Dante was an active painter for over six decades.  His roots started in Boston, Massachusetts, with a group of other emerging artists later known as the Boston Expressionists. Giglio Dante can be seen pictured alongside his contemporaries in ARTnews, which published a John Brook portrait of eleven Boston painters including Karl Zerbe, Reed Champion, Ture Bengtz, Maud Morgan, Kahlil Gibran (sculptor), Esther Geller, Carl Pickhardt, John Northey, Thomas Fransioli, and Lawrence Kupferman.

Biography 
Giglio Dante came to Boston from Rome in 1921. His father, a respected muralist, trained him in the classical techniques of oil-tempera and fresco. Considered a teenage prodigy, Dante started painting portraits and murals at a young age. In the mid-1930s when working for the W.P.A., he was commissioned to paint two murals, depicting working Italian immigrants, at the Michelangelo School located on Charter Street in Boston. The murals were not without controversy as some residents considered the depiction of Italians as unhappy laborers. Many of his early paintings show the influence of Rouault and Picasso. It was at this time he broke with his father in his portrait work and the traditions of a classical painter and became and an active member in the Boston Expressionists Movement.

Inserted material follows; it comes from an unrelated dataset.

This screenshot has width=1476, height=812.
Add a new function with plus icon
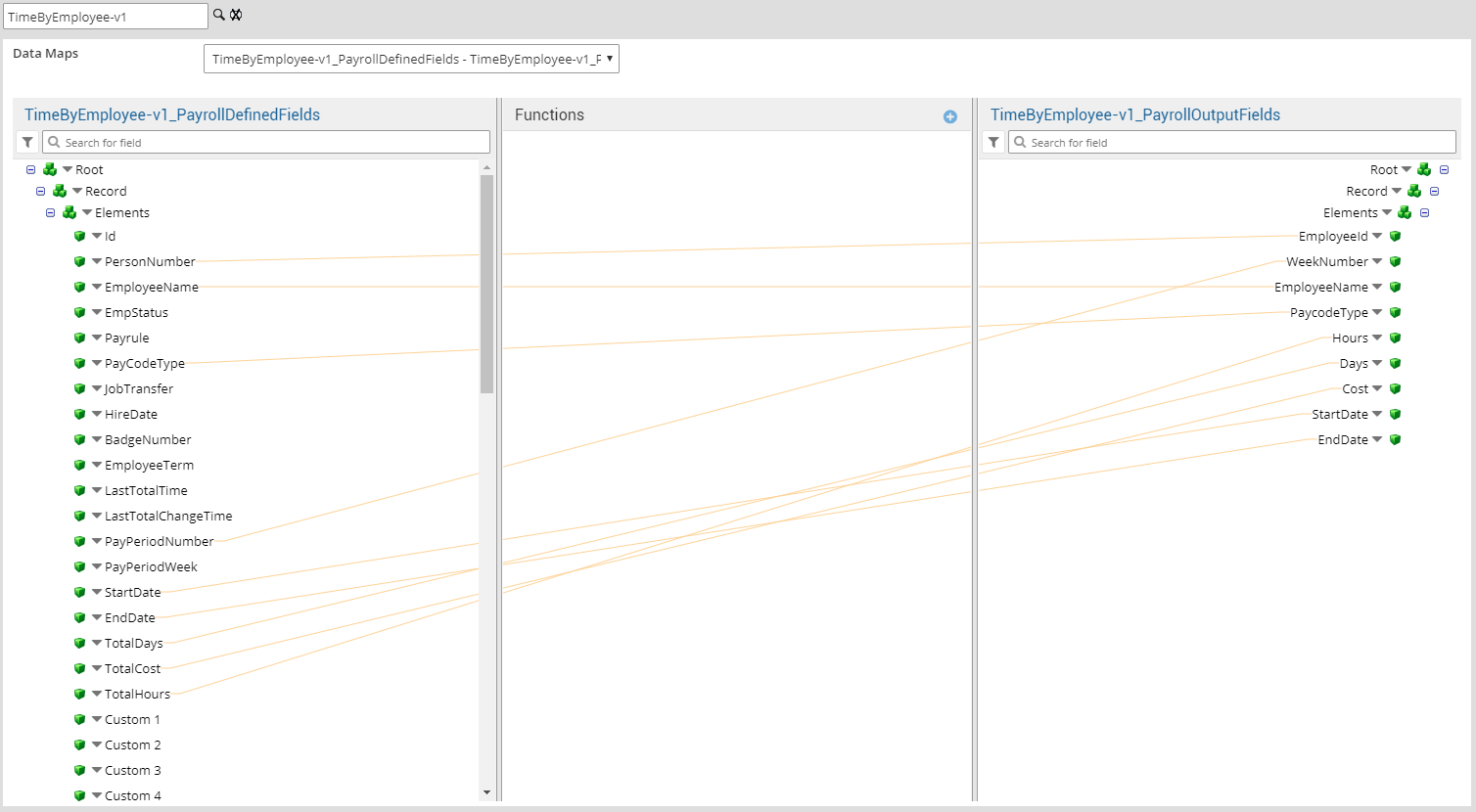tap(949, 116)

The Sgraffito technique with semi-abstract symbolism was widely used by Dante in the 1930s and 40s. He exhibited at the famous Boris Mirski Gallery and taught classes at the Mirski school of Art. He was also part of the dramatic Abstract Expressionist Movement in New York during the mid 1940s and 50s. He contributed to the Provincetown art colony during this period and was one of two founders of Studio Five, a collective artist studio, with sculptor Kenneth Campbell.

Dante showed his work in Boston and New York City during the 1940s and moved permanently to New York in the 1950s. He became part of the Betty Parson Gallery for 10 years and sold with the likes of Mark Rothko, Hans Hofmann, and Barnett Newman. He was one of the first artists to move into the Westbeth Artists Community in 1970 where he exhibited in their major shows. It was during this period he started with the abstract sculpture technique of Assemblage.

He started dividing his time during the mid 1970s between Westbeth NYC and East Hampton, NY.  He finally moved permanently to East Hampton in 1981.

Dante continued painting and in 1986 he won Best in Show at Guild Hall's Annual Artist Members Exhibition for his mixed media work  of  “Portrait of Contessa V.”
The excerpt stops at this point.